Search for Green

Monday, July 11, 2011

Go Green", Kapitalisasi Dibalik Isu Lingkungan (2-Selesai)



Pernah mendengar pembagian kasta dunia versi Barat? Istilah seperti Dunia ke 1, 2 dan 3 misalnya. Istilah yang pertama kali muncul di masa awal terjadinya Perang Dingin tahun (Cold War) antara negara-negara penganut ideologi Kapitalisme(Amerika Serikat dan sekutu) melawan negara penganut ideologi Komunisme yang saat itu adalah Uni Soviet. Pada masa itu, negara-negara lain yang tidak turut andil dalam perang dikarenakan tidak memiliki kekuatan dan kepentingan dianggap sebagai negara dari Dunia ke 3. Bernada pelecehan memang, namun tidak bisa dipungkiri mengingat masa-masa tersebut adalah masa dimana ideologi sebagai way of life dari tiap bangsa memainkan perannya untuk menyebarkan paham kepada bangsa lain. Imbas dari penyebaran ideologi adalah benturan, baik itu berupa fisik maupun sekedar pemikiran. Bagi negara-negara yang tergabung dalam dewan keamanan PBB tentunya benturan fisik berupa perang militer bukanlah sesuatu yang menakutkan untuk dihadapi. Jadi, sementara negara-negara maju sibuk dengan peperangan militer, negara-negara ‘kecil’ di benua hitam Afrika dan ras kuning di Asia asik membenahi diri sendiri untuk melepaskan diri dari penjajahan ataupun membangun struktur kenegaraan dari dasar setelah merdeka.

Seiring perkembangan zaman dan fakta ideologi kapitalisme-lah yang mendominasi dunia saat ini terlebih setelah keruntuhan Uni Soviet, istilah Thirld World tidaklah hilang melainkan berubah makna untuk menunjukkan sebuah negara yang terkategori miskin dan tertinggal (baca: berkembang) dalam bidang ekonomi, politik, militer, teknologi, sosial. Negara mana sajakah yang tergolong Dunia ke 3? Tidak usah jauh-jauh memikirkannya karena Indonesia sangat memenuhi syarat sebagai negara tertinggal, maksud saya berkembang.

• • •

■ Tugas Wajib 1 ■
Sunting baris data mulai dari baris pertama sampai baris yang memuat "Click the Colors" dengan mengganti "dropdown" menjadi "menu tarik-turun" tanpa mengubah bagian lain.

• • •

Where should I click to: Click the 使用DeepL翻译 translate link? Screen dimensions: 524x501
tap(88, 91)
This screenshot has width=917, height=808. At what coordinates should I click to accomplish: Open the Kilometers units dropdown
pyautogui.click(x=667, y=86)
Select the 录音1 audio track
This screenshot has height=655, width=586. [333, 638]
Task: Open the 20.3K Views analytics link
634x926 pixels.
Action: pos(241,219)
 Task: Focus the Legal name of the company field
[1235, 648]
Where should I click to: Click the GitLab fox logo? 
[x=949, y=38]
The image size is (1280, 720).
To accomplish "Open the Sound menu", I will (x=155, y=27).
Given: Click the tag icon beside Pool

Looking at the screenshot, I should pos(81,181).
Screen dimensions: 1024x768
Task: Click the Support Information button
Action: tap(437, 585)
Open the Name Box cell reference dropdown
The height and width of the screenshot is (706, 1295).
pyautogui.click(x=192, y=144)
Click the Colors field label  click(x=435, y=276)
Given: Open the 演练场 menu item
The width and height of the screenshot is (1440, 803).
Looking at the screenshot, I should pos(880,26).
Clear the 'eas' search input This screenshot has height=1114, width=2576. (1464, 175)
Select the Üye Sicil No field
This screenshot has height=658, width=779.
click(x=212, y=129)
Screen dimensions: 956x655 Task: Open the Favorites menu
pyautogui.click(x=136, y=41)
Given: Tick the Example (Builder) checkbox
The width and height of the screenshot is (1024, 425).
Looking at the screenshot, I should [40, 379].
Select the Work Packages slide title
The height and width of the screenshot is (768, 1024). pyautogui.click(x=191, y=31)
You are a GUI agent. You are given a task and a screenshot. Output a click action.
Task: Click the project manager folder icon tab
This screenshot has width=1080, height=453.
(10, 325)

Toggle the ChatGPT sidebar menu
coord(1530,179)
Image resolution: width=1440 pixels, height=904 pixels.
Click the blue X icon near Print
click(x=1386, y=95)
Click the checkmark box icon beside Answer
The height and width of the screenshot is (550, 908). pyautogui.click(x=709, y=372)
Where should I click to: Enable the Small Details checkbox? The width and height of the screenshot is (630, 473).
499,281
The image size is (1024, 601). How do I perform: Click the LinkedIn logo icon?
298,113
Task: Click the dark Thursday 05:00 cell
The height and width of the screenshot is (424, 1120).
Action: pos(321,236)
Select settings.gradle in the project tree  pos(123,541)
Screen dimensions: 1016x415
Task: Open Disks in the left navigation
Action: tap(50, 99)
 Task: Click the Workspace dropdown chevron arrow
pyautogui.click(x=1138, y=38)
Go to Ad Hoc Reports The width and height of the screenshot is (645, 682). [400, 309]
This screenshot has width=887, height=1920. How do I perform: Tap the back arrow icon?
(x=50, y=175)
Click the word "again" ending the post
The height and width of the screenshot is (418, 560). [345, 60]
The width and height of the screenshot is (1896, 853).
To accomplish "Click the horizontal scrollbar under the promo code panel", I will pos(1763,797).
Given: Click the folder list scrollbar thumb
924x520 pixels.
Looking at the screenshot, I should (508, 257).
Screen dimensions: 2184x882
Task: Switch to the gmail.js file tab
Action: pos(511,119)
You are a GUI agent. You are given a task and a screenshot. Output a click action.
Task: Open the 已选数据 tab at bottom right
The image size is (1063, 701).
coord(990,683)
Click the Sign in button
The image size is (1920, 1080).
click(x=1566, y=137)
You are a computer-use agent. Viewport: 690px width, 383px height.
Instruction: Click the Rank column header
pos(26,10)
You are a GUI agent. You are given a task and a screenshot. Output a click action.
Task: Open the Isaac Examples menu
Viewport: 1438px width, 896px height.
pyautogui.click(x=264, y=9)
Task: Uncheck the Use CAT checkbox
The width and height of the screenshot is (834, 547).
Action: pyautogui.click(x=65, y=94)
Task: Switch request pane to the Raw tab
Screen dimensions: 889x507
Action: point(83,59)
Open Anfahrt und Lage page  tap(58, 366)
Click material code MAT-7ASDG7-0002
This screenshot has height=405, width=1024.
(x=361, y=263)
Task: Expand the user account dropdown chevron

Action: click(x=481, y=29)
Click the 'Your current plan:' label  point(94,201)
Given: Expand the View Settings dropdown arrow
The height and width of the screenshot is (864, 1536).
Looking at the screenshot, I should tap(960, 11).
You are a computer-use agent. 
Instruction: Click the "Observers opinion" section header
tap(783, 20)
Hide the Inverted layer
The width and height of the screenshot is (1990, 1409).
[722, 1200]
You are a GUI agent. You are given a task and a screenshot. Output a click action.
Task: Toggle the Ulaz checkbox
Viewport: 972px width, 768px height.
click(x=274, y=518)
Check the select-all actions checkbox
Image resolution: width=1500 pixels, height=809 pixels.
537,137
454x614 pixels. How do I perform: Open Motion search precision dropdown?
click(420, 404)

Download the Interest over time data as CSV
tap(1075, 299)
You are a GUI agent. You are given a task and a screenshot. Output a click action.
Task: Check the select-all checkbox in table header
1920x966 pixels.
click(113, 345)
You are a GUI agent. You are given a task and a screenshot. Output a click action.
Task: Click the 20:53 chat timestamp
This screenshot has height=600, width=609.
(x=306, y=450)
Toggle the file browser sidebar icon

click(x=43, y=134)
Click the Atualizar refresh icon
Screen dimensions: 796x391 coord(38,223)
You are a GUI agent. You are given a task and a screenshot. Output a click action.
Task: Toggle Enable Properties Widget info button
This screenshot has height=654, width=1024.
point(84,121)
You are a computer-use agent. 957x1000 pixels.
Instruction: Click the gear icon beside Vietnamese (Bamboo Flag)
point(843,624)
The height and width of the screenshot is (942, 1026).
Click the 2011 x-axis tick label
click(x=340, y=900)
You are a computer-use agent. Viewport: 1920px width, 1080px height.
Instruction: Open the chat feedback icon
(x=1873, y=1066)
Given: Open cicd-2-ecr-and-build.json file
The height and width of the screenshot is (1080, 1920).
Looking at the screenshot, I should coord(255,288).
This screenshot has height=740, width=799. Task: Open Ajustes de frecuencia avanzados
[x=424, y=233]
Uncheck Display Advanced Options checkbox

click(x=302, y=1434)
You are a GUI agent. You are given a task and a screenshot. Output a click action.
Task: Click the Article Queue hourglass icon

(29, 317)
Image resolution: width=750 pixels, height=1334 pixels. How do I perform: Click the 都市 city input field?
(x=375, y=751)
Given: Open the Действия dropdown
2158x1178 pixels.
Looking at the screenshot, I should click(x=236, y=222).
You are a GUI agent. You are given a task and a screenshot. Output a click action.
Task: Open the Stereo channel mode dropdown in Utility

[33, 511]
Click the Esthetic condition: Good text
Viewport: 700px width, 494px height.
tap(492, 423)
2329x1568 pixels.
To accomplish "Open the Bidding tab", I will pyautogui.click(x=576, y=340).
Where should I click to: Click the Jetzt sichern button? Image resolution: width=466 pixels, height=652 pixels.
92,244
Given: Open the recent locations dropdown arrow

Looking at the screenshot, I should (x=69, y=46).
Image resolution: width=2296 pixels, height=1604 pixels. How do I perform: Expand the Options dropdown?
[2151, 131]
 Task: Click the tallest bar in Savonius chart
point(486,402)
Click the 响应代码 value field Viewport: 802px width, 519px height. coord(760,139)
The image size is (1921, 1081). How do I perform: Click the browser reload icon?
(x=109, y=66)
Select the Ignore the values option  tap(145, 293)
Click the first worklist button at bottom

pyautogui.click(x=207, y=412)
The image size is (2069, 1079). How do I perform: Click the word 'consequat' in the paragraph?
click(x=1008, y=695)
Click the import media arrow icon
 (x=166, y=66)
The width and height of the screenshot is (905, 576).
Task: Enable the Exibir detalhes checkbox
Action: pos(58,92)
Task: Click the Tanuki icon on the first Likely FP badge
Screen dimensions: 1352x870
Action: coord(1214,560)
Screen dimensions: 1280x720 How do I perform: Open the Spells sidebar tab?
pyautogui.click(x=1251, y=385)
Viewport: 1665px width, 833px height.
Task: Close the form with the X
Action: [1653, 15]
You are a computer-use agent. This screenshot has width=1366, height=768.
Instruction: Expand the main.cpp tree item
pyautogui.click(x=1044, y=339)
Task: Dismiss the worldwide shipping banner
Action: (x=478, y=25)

• • •

■ Tugas Wajib 2 ■
Sebutkan semua bidang yang menurut bacaan tentang Dunia ke 3 menjadi dasar sebuah negara digolongkan miskin dan tertinggal.

■ Hasil yang Diharapkan 1 ■
Where should I click to: Click the 使用DeepL翻译 translate link? Screen dimensions: 524x501
tap(88, 91)
This screenshot has width=917, height=808. At what coordinates should I click to accomplish: Open the Kilometers units menu tarik-turun
pyautogui.click(x=667, y=86)
Select the 录音1 audio track
This screenshot has height=655, width=586. [333, 638]
Task: Open the 20.3K Views analytics link
634x926 pixels.
Action: pos(241,219)
 Task: Focus the Legal name of the company field
[1235, 648]
Where should I click to: Click the GitLab fox logo? 
[x=949, y=38]
The image size is (1280, 720).
To accomplish "Open the Sound menu", I will (x=155, y=27).
Given: Click the tag icon beside Pool

Looking at the screenshot, I should pos(81,181).
Screen dimensions: 1024x768
Task: Click the Support Information button
Action: tap(437, 585)
Open the Name Box cell reference menu tarik-turun
The height and width of the screenshot is (706, 1295).
pyautogui.click(x=192, y=144)
Click the Colors field label  click(x=435, y=276)

■ Hasil yang Diharapkan 2 ■
Ekonomi, politik, militer, teknologi, sosial